**TEXT EXTRACT**
========

# 70 gallon Dempsey / Salvini / ???



## C.Casaceli (Oct 19, 2007)

I have a 4' 70 gallon tank, currently has one remaining 4" + Bumble Bee Cichlid. He (now all black) has taken over the tank. He killed all the other fish with him, the tank was not stocked enough.

He's getting traded in. I think he's a cool looking fish though.

My question is, will a dempsey and a salvini work together with something else? Will the dempsey and Salvini even work together? I'll take suggestions, you can call me an idiot, I just don't want to end up with one fish again.


----------



## conoholic (Nov 12, 2005)

make sure the dempsey is a lil bigger then the salvini. and u can have a male con with them to if u want


----------



## pugwash (Sep 11, 2006)

What's the width of the tank?

Am curious about Sal's, but my FM and EBJD only squabble a little (4ft tank too). The FM was the dominant one of the tank, whilst the EBJD is more chilled, ignoring his flaring anger (although I have caught the EBJD cornering swordtails!).


----------



## C.Casaceli (Oct 19, 2007)

Its about 16 or 18".

The salvinis seem kind of spunky, I saw a video of one chasing around an Oscar that was a pretty decent size.

Any other ideas?


----------



## C.Casaceli (Oct 19, 2007)

Any ideas on aquascaping this tank differently than you would for African Mbuna? Will the sal and dempsey still be fine with rocks, caves and such? Should there be more wood pieces and plants instead?

Will they be ok if I leave the two large, expensive, algae covered pieces of Holey rock in the tank?


----------



## MetalHead06351 (Oct 3, 2007)

that would work, and I would add some driftwood and leave the caves. I don't know anything about holey rock though.


----------



## C.Casaceli (Oct 19, 2007)

Anyone think a green texas with the dempsey and salvini would be ok? Or should I stick with the dempsey, sal and some other smaller fish?

Green Tex profile says 9" and pretty aggressive, and I know the salvini and dempsey are pretty agressive too, these three and some larger tetras or barbs for dithers? LFS had all three last time I was there.


----------



## pugwash (Sep 11, 2006)

Doubt they'd be room for those three, but it may work...although I'm sure CichlidLover should chime in; he's got experience of breeding both in a 55g (solely though).

Just a thought, but what about a breeding pair of the smaller cichlids, plus either a Sal or JD as population control of the fry?


----------



## C.Casaceli (Oct 19, 2007)

When you say smaller cichlids, do you mean like keyholes or something along those lines?


----------



## pugwash (Sep 11, 2006)

Ah...no, FM's or Cons - that sort of size (proably mid-sized cichlids). Keyholes won't stand up to the aggression of either a JD or Sal!

Have been looking around old threads, someone has a 75G with 6 FM's and 1 Texas (TOTM July 06), whilst another has 4 Cons (1M/3F) and a male Sal....and some dithers to bring the cichlids out (black skirt tetra's, swordtails, giant danio's etc)


----------

========

**EXERCISE PROMPT**
Answer these questions from the forum thread on stocking a 70-gallon tank.
(a) What single fish does the tank currently hold, and how large is it?
(b) How wide does the tank owner say the tank is?
(c) Why does pugwash rule out keyholes?

**DATA SEGMENT**
========

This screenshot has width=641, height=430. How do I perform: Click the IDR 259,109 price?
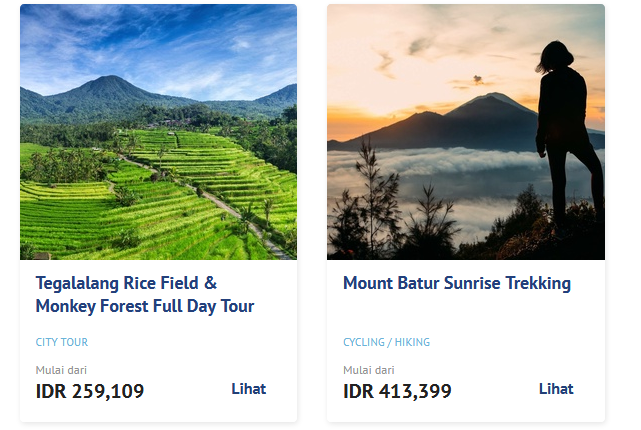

========

**SOLVED PROBLEM**
(a) One Bumble Bee Cichlid, 4 inches or more.
(b) About 16 or 18 inches.
(c) Keyholes won't stand up to the aggression of either a JD or a Sal.